■ Assignment ■
For each line below, return an exact copy.

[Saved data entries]

====

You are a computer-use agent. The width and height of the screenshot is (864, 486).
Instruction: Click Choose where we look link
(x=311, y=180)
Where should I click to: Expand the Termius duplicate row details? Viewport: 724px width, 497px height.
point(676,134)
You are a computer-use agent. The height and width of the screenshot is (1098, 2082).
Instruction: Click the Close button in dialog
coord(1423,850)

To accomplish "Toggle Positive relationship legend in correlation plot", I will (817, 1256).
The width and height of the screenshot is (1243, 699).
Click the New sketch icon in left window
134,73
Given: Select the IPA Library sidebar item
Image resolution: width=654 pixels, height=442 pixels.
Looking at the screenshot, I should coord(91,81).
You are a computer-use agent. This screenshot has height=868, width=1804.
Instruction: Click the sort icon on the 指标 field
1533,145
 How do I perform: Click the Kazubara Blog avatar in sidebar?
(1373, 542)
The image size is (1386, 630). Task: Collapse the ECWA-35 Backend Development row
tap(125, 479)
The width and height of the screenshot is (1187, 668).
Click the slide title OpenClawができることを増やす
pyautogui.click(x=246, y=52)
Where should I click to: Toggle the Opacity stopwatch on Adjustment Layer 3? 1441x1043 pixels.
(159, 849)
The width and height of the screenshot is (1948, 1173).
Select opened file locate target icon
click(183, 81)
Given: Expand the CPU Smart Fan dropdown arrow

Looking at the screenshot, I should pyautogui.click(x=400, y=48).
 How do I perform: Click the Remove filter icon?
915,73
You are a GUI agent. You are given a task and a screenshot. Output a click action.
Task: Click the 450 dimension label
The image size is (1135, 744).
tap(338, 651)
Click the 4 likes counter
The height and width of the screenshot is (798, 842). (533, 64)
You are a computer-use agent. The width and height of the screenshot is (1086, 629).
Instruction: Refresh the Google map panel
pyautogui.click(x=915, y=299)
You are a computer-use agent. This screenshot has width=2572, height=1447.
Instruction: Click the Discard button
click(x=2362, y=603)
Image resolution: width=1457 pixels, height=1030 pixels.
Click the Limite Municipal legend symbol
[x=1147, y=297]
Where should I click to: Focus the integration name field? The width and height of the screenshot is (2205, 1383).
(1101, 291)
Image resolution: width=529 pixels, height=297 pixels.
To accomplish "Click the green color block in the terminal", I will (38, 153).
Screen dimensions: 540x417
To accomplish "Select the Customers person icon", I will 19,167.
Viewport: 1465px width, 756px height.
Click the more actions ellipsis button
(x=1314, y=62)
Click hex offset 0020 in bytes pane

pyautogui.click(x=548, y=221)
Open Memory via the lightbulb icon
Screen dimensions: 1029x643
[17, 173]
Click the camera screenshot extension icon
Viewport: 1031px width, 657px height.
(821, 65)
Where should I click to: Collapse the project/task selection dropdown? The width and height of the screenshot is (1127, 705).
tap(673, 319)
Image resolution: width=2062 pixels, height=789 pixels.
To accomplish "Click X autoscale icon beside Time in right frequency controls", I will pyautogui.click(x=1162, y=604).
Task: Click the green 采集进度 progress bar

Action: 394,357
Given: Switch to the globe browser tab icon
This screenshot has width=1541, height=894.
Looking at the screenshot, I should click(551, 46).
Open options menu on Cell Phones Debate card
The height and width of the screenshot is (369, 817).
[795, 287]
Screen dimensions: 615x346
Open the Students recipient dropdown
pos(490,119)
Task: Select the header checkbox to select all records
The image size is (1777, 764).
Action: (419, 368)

====

■ Worked solution ■
You are a computer-use agent. The width and height of the screenshot is (864, 486).
Instruction: Click Choose where we look link
(x=311, y=180)
Where should I click to: Expand the Termius duplicate row details? Viewport: 724px width, 497px height.
point(676,134)
You are a computer-use agent. The height and width of the screenshot is (1098, 2082).
Instruction: Click the Close button in dialog
coord(1423,850)

To accomplish "Toggle Positive relationship legend in correlation plot", I will (817, 1256).
The width and height of the screenshot is (1243, 699).
Click the New sketch icon in left window
134,73
Given: Select the IPA Library sidebar item
Image resolution: width=654 pixels, height=442 pixels.
Looking at the screenshot, I should coord(91,81).
You are a computer-use agent. This screenshot has height=868, width=1804.
Instruction: Click the sort icon on the 指标 field
1533,145
 How do I perform: Click the Kazubara Blog avatar in sidebar?
(1373, 542)
The image size is (1386, 630). Task: Collapse the ECWA-35 Backend Development row
tap(125, 479)
The width and height of the screenshot is (1187, 668).
Click the slide title OpenClawができることを増やす
pyautogui.click(x=246, y=52)
Where should I click to: Toggle the Opacity stopwatch on Adjustment Layer 3? 1441x1043 pixels.
(159, 849)
The width and height of the screenshot is (1948, 1173).
Select opened file locate target icon
click(183, 81)
Given: Expand the CPU Smart Fan dropdown arrow

Looking at the screenshot, I should pyautogui.click(x=400, y=48).
 How do I perform: Click the Remove filter icon?
915,73
You are a GUI agent. You are given a task and a screenshot. Output a click action.
Task: Click the 450 dimension label
The image size is (1135, 744).
tap(338, 651)
Click the 4 likes counter
The height and width of the screenshot is (798, 842). (533, 64)
You are a computer-use agent. The width and height of the screenshot is (1086, 629).
Instruction: Refresh the Google map panel
pyautogui.click(x=915, y=299)
You are a computer-use agent. This screenshot has width=2572, height=1447.
Instruction: Click the Discard button
click(x=2362, y=603)
Image resolution: width=1457 pixels, height=1030 pixels.
Click the Limite Municipal legend symbol
[x=1147, y=297]
Where should I click to: Focus the integration name field? The width and height of the screenshot is (2205, 1383).
(1101, 291)
Image resolution: width=529 pixels, height=297 pixels.
To accomplish "Click the green color block in the terminal", I will (38, 153).
Screen dimensions: 540x417
To accomplish "Select the Customers person icon", I will 19,167.
Viewport: 1465px width, 756px height.
Click the more actions ellipsis button
(x=1314, y=62)
Click hex offset 0020 in bytes pane

pyautogui.click(x=548, y=221)
Open Memory via the lightbulb icon
Screen dimensions: 1029x643
[17, 173]
Click the camera screenshot extension icon
Viewport: 1031px width, 657px height.
(821, 65)
Where should I click to: Collapse the project/task selection dropdown? The width and height of the screenshot is (1127, 705).
tap(673, 319)
Image resolution: width=2062 pixels, height=789 pixels.
To accomplish "Click X autoscale icon beside Time in right frequency controls", I will pyautogui.click(x=1162, y=604).
Task: Click the green 采集进度 progress bar

Action: 394,357
Given: Switch to the globe browser tab icon
This screenshot has width=1541, height=894.
Looking at the screenshot, I should click(551, 46).
Open options menu on Cell Phones Debate card
The height and width of the screenshot is (369, 817).
[795, 287]
Screen dimensions: 615x346
Open the Students recipient dropdown
pos(490,119)
Task: Select the header checkbox to select all records
The image size is (1777, 764).
Action: (419, 368)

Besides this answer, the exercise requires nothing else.